=== Direction ===
Can you recast the lines from the one containing "Screen dimensions: 622x389" through the one containing "The height and width of the screenshot is (410, 572).", both included, as a numbered list with the blank lines dropped?

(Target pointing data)
_ _ _ _ _ _ _

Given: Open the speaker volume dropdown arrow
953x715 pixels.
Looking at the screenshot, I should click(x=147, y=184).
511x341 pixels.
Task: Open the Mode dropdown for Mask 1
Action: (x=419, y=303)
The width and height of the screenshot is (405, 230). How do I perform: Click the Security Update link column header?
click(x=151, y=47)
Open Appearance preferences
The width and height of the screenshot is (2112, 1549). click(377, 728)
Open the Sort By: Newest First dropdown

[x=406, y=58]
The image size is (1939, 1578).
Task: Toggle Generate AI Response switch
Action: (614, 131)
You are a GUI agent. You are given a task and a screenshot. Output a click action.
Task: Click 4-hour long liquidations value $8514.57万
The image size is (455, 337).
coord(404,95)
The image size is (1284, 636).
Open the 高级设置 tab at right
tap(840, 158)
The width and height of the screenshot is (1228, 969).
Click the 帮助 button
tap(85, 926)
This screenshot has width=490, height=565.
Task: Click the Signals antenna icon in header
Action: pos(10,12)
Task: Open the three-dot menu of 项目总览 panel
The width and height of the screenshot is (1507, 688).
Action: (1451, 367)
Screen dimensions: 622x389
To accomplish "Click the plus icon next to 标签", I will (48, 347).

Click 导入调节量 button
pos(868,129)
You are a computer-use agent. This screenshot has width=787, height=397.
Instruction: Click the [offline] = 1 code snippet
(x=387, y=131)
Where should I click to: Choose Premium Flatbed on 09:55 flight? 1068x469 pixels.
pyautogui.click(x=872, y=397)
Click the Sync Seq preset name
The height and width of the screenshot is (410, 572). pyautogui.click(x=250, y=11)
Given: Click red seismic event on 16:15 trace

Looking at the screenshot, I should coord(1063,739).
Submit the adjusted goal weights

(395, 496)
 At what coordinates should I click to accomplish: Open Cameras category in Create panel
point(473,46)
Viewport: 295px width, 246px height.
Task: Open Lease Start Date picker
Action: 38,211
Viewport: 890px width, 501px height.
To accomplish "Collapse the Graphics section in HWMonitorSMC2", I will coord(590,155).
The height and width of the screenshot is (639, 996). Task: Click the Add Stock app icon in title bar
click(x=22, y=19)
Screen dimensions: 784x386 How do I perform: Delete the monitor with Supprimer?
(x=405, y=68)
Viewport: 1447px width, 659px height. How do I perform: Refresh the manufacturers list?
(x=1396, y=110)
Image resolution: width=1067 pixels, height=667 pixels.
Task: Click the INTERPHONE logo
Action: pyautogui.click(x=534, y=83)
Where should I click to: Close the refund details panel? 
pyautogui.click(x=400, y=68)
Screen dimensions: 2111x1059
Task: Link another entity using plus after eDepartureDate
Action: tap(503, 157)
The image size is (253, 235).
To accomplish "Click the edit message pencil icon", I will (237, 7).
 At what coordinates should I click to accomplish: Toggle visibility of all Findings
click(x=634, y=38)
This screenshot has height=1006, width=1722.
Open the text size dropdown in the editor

_ _ _ _ _ _ _

=== Output below ===
1. Screen dimensions: 622x389
2. To accomplish "Click the plus icon next to 标签", I will (48, 347).
3. Click 导入调节量 button
4. pos(868,129)
5. You are a computer-use agent. This screenshot has width=787, height=397.
6. Instruction: Click the [offline] = 1 code snippet
7. (x=387, y=131)
8. Where should I click to: Choose Premium Flatbed on 09:55 flight? 1068x469 pixels.
9. pyautogui.click(x=872, y=397)
10. Click the Sync Seq preset name
11. The height and width of the screenshot is (410, 572). pyautogui.click(x=250, y=11)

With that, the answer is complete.